Batman has had his hokey periods, but with the Chris Nolan-Christian Bale reboot and the animated Batman series of recent years, the Dark Knight has improved greatly. (Batman: The Brave and the Bold series is a turn to the hokey, which is fine for my 6 year old, but Batman may as well fight dragons too, which he kind of does in that cartoon.)
But even the Chris Nolan take on Batman is a bit too unrealistic, as awesome as it is. The essence of Batman is that anyone could be him: no super powers, just focus, hard-work and brains. Batman is realistic. Chris Nolan's Batman is a white guy billionaire, fighting white guy villains (psychologists, drug dealers/mobsters, the Joker) because his parents were killed by another white guy. This seemed plausible in the 1930s (John Dillinger, Al Capone, Machine Gun Kelly, etc.) but today it sounds farfetched. (Maybe, if the Joker was the billionaire, or a talk show host.)
Take the billionaire thing first: being a billionaire is a superpower, even if it is a hyperrealistic power. Even Superman needs a job to pay the bills. Lex Luthor and Bruce Wayne don't have to do squat. Bruce Wayne could just bulldoze whatever neighborhoods he thought were crime ridden.
Next, his motivation rings false: a child orphaned like Bruce Wayne would probably be wrapped in a blanket of therapy, treatment, sycophants, and doing something else with one's life. Do you know how much trauma rich kids are subject to, but don't put on a cape and cowl?
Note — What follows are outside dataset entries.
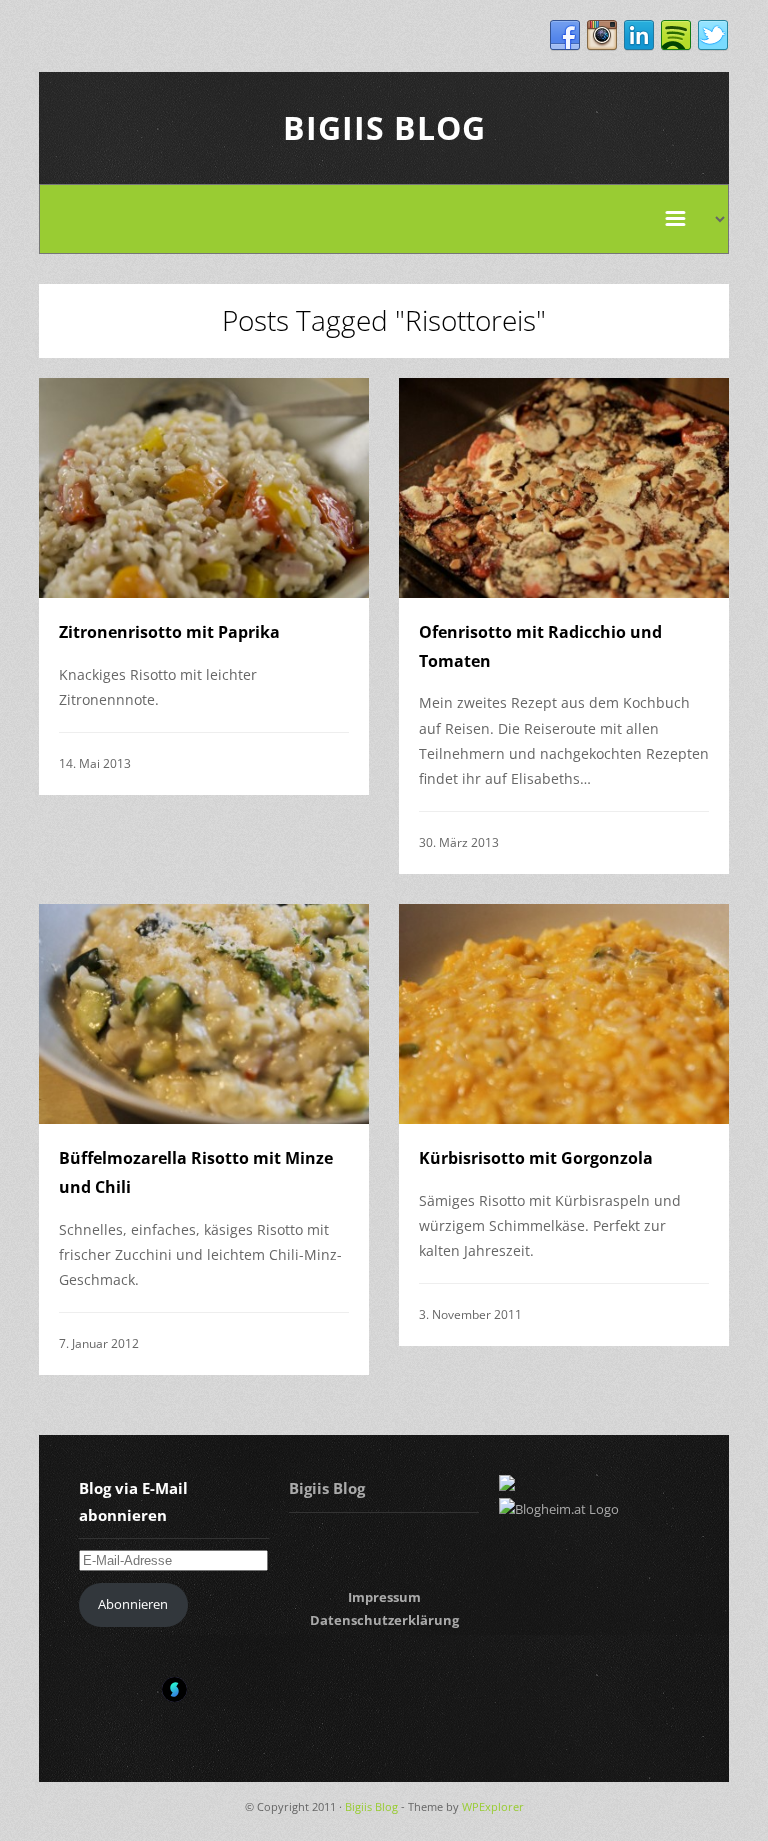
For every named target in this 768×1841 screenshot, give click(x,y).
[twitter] (713, 36)
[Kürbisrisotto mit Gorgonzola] (564, 1014)
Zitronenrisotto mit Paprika (169, 632)
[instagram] (602, 36)
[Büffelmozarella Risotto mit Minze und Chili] (204, 1014)
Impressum (384, 1597)
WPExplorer (493, 1806)
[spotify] (676, 36)
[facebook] (565, 36)
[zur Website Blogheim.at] (559, 1509)
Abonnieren (133, 1604)
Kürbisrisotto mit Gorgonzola (536, 1158)
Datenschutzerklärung (384, 1620)
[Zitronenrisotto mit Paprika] (204, 488)
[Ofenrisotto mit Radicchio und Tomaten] (564, 488)
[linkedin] (639, 36)
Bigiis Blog (384, 127)
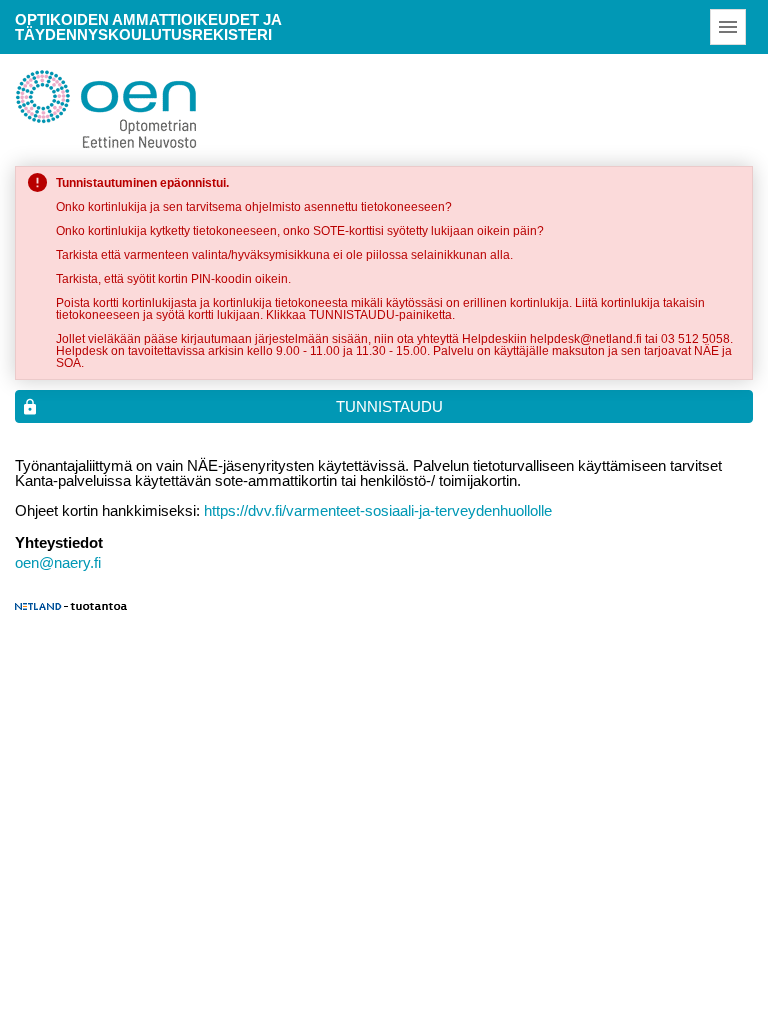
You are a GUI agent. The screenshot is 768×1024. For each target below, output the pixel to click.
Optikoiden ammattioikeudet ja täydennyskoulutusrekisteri (148, 27)
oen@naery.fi (58, 562)
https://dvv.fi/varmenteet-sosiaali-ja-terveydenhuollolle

Look at the Kennedy's or kids of music or film stars. Why didn't Carrie Fisher become BatGirl and beat up men who cheated on their wives? But becoming obsessed with criminals and crime is just a bit odd. We accept it with Batman because it is the origin story and has been retold so often, but it makes little sense.
Batman seems a bit picky about the crime he wars on. Bruce Wayne lives in a mansion outside the city; when he's in the city he's in the swanky parts. Most of the crime does not happen there (unless it's white collar crime, but apparently Bruce Wayne only goes after poorer criminals?) Does he punch out drug users, prostitutes, embezzlers, jaywalkers, undocumented workers, panhandlers, people driving with suspended licenses and corrupt building inspectors? It would be dramatic for Batman to take down a Ken Lay-Bernie Ebbers type or a deadbeat dad. But someone bending contracting regs down at City Hall? No.
Finally, race. One look at Batman and you know he is a 6'2" white guy with blue eyes, fighting urban street crime in parts of town that he has no connection with. Does that sound likely? Would he be well received by the Black, Asian and Hispanic residents? Put it another way, what if he were a partially disguised Black man fighting crime in Oslo, Norway? He may be easy to track down, is all I'm saying. And it would be a bit odd, don't you think?
A modern Batman ought to be:
- Black and/or Hispanic
- Fighting crime he grew up around
- Have limited resources
- Only fight certain crimes, and for a particular reason (possibly morally-compromised)
- Less like the Punisher, more like a ninja Sherlock Holmes
- Built less like a linebacker and have more martial arts and stealth skills
- Based in Baltimore, which has Gotham-like problems, but its buildings are relatively low and it is kinda weird, so Batman would fit in.